Detective Stokes had a legal pad in front of her. She opened it to a fresh page, wrote my name at the top of it, and asked, “How long have you been attending this survivors’ therapy group?”

“This would have been my third session. My third week.”

“And all the members of the group have been raped and are in the process of recovery?”

“That’s the idea.” The air conditioning, probably as old as the house, could barely keep up with the heat.

“How were you contacted to join this group? Were you already a patient at the center?”

“No.” I told her about the flyer at the grocery store and described coming to the first meeting.

“Who was there?”

“The same people that were there last night.” I went through the list.

“Did Ms. Lynd say anything about others who were supposed to come?”

“No, but that wouldn’t be surprising.” I remembered my own reluctance. “I’d expect someone to have second thoughts, or back out entirely.” I remembered Tamsin looking out into the hall that first night, as though she were waiting to hear someone knocking on the door at the end of the hall.

“I guess whoever killed that woman wore a lab coat,” I said. I hadn’t been able to stop speculating about that lab coat, the one used to prop the rolling chair in place. “Was it the nurse’s?” There was a staff nurse who did drug testing.

She appeared not to hear me. “Did you pass around any kind of sign-up sheet?” Her glasses magnified her dark eyes, which were large and almond shaped. Right now, they were fixed on me in a take-no-prisoners stare.

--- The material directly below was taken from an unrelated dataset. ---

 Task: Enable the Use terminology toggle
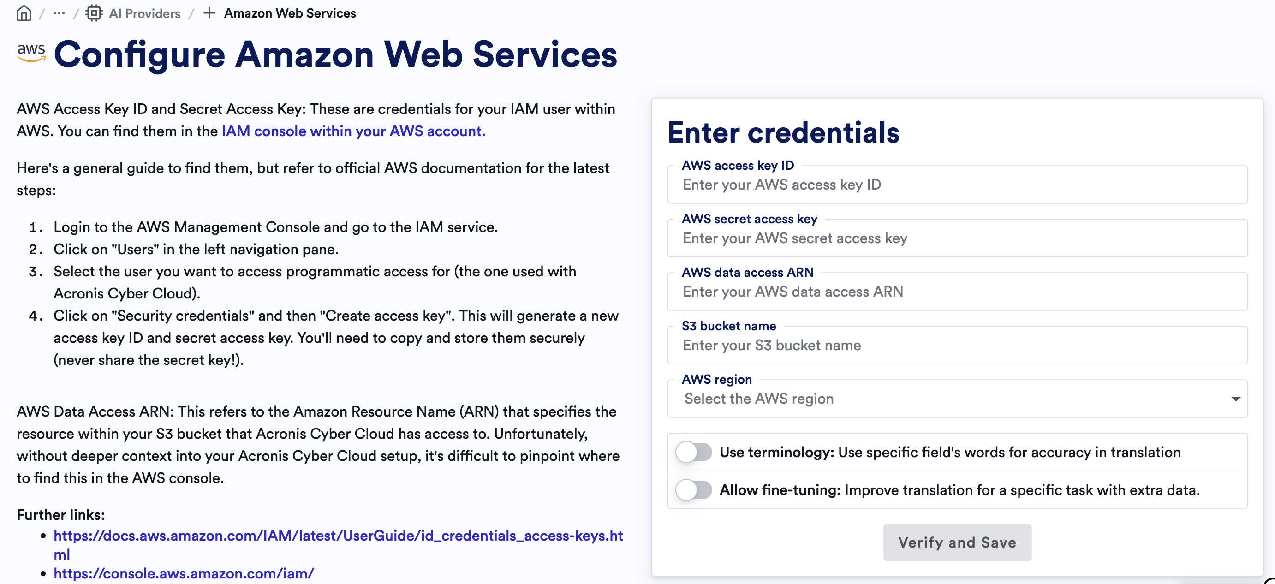693,452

“No, we were supposed to have the illusion of confidentiality.”

“Illusion?”

“How could we remain secret from each other in this own?”

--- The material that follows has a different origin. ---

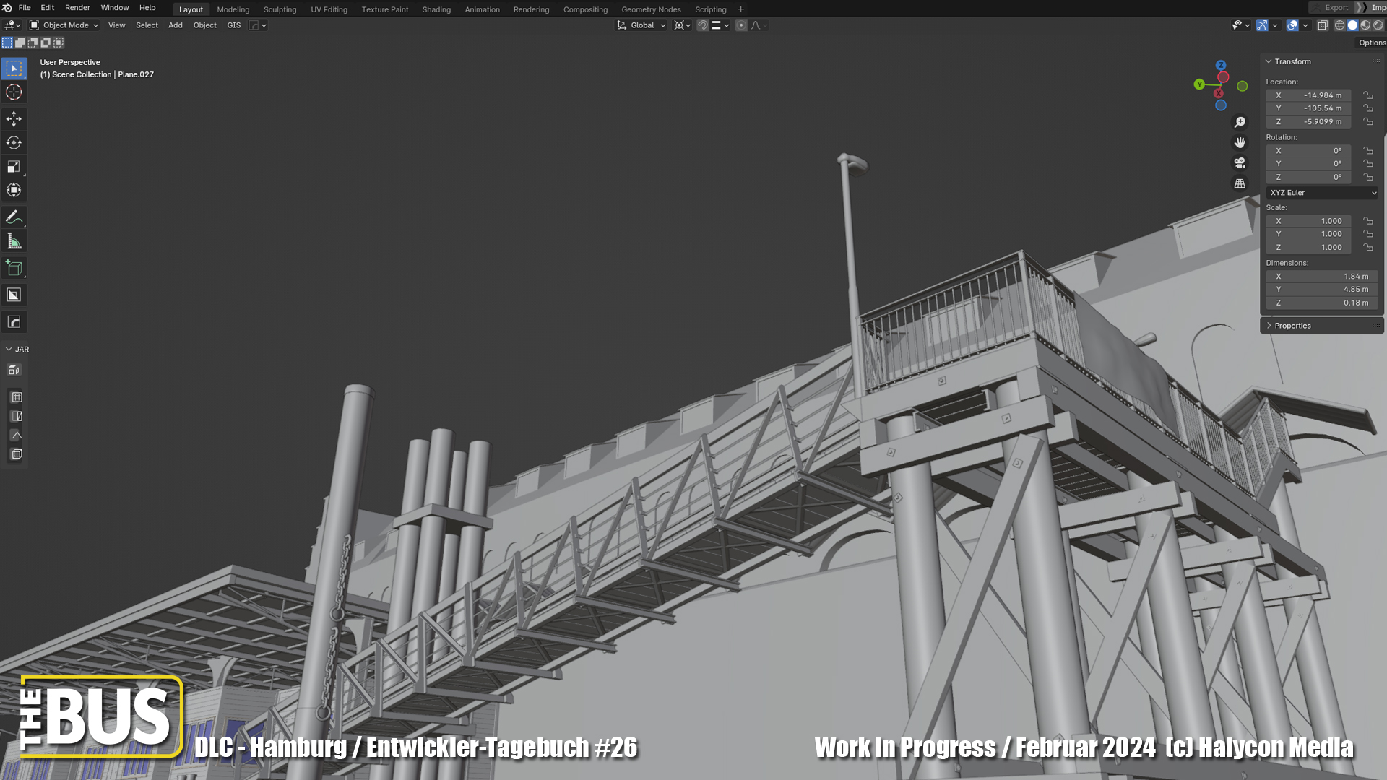1387x780 pixels.
Task: Select the Rotate tool
Action: coord(14,142)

“True enough. Has Ms. Lynd ever said anything to you about her own history?”

I shook my head. “Well, not directly.” My inner thermostat seemed to have gone haywire. I took a tissue from the box on the desk and patted my face with it.

“What do you mean?”

“We saw the squirrel that was killed at her place. And I was there in the office when she got a phone call that seemed to upset her pretty badly.”

Of course I had to go over both incidents with the detective, but I’d expected that.

“So you had already formed the idea that Ms. Lynd was being stalked?”

“Yes.”

“Did you report that to the police?”

“No.”

Detective Stokes looked at me almost archly, which was an unnerving sight. “Why not? Wouldn’t that have been the logical thing to do?”

“No.”

“Why not? You don’t trust the police to help citizens?”

I was baffled by her manner. “It would have been logical for Tamsin or her husband to call the police themselves. It was their business.” I shifted around in the chair, trying to get comfortable.

“Did you ever think that if you had called us, that woman might not be dead?”

I was in imminent danger of losing my temper. That would be very, very bad in this situation. “If I had called here yesterday, and said that someone had killed a squirrel and hung it in a tree, what would you have done? Realistically?”

“I would have checked it out,” Alicia Stokes said, leaning forward to make sure I got her point. “I would have warned Ms. Lynd not to go anywhere by herself. I would have begun asking questions.”

I was figuring out things myself. “You already knew, too,” I said, thinking it through as I went. “You knew someone was stalking Tamsin Lynd. What did you do about it?”

For a long moment, I thought Stokes was going to lean across the desk and whop me. Then she collected herself and lied. “How could we possibly know anything like that?” she asked.

“Huh,” I said, putting a lot of disgust into it. If Alicia Stokes was playing some kind of hide-and-seek, she could do it on her own damn time.